Queremos agir também na área da energia, em especial na democratização da produção da energia. Já temos condições tecnológicas para que as pessoas produzam sua própria energia por meio de células solares, turbinas eólicas, telhados verdes. A energia solar vai disparar nos próximos. Nós temos aqui em Porto Alegre uma tecnologia de energia solar de boa qualidade, desenvolvida na universidade, que não deslancha. Ao invés de importar dos chineses, nós podemos produzir nossas próprias células solares, com mais garantia e segurança. Não tem cabimento hoje fazer aquecimento de água com outra coisa que não seja energia solar. No limite, podemos pensar em ter uma casa autossuficiente em termos de energia e ainda ter algum lucro com um excedente de energia.

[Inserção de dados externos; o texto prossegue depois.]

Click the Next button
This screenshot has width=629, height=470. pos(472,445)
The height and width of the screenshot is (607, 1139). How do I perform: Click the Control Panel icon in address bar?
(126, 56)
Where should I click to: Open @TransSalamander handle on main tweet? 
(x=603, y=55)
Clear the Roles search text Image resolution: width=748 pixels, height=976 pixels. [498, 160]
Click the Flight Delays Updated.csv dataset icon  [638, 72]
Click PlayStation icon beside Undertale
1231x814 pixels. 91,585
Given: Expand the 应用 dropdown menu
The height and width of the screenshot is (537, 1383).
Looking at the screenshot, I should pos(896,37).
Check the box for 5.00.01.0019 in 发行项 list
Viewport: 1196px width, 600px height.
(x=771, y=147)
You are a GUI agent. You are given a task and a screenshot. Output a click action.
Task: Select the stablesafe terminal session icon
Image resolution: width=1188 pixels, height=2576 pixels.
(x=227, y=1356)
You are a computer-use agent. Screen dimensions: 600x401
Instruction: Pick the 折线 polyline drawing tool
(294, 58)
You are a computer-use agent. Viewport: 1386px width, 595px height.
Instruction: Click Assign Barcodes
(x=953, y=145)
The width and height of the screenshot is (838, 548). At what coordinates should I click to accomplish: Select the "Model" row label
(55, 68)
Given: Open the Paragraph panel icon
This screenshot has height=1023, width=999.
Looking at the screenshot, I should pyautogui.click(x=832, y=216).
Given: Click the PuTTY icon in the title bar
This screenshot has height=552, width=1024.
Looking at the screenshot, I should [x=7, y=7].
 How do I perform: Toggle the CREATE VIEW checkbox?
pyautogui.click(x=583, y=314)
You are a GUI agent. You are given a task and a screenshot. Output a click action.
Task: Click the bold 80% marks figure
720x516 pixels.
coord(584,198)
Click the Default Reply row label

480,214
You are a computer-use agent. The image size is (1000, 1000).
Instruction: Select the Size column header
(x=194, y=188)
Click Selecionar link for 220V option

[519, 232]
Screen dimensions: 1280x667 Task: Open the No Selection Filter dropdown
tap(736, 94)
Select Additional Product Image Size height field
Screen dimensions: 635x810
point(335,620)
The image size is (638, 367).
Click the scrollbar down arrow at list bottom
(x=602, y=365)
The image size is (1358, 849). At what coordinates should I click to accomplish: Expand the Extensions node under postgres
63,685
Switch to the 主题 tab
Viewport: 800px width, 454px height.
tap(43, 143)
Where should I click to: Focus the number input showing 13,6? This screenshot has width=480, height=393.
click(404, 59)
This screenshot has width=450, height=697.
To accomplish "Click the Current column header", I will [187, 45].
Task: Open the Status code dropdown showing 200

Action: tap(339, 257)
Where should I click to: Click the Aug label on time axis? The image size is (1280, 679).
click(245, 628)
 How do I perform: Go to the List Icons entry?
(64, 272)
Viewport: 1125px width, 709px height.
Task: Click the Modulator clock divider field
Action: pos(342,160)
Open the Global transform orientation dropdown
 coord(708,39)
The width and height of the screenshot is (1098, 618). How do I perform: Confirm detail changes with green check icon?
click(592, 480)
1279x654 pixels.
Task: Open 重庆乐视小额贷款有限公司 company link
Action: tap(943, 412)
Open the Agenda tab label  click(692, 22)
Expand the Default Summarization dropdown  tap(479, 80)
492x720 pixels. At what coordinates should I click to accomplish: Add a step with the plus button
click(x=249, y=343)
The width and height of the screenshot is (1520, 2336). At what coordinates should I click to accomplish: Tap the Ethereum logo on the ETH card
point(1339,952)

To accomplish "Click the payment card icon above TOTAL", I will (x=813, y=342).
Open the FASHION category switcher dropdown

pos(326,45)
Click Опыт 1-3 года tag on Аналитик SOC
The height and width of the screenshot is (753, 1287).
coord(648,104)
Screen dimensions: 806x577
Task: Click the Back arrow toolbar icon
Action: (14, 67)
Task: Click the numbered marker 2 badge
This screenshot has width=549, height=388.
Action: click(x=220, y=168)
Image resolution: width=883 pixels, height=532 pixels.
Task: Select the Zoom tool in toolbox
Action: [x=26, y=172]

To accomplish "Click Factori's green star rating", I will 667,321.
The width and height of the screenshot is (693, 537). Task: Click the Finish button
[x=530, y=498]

Nós temos um grande problema a enfrentar no campo da informação. A maior parte da informação que circula hoje é propaganda, em suas mais variadas formas. Como é que alguém escolhe um carro hoje? A imensa maioria da informação disponível é superficial, quando tem alguma informação. A sociedade precisa ter alguma referência de informação que seja confiável. A ideia de índice de sustentabilidade pode virar uma arma poderosa. Essa ideia inclui não só as questões de meio ambiente, mas também as de justiça social. Uma alface pode ser orgânica e produzida explorando pessoas. Mas ela não é sustentável se ela é obtida mediante exploração. Então, justiça social e respeito cultural são acréscimos importantes ao conceito de orgânico. Não basta ser orgânica, precisa ser sustentável também.
Como está a relação com as entidades ambientalistas neste trabalho de elaboração do Plano RS Sustentável? Houve esse episódio recente da saída da Agapan do Conselho Estadual de Meio Ambiente. Qual sua avaliação sobre esse momento?
Francisco Milanez: Isso está sendo custoso para mim. Exatamente no momento em que entrei para mediar aconteceram estas coisas. Mas para mim não é problema, até porque adoro levar pedrada, não gosto de jogar pedra.
Está levando pedrada agora?
Francisco Milanez: Algumas. E vou levar muito mais. Porque minha ideia é acelerar. Nós vamos fazer uma chamada de experiências de sustentabilidade no Estado. Nós não estamos reinventando a roda, queremos pegar essa massa de conhecimento e socializar por meio de um banco de dados na internet. A ideia é oferecer experiências para que as pessoas possam adaptar de acordo com sua própria realidade.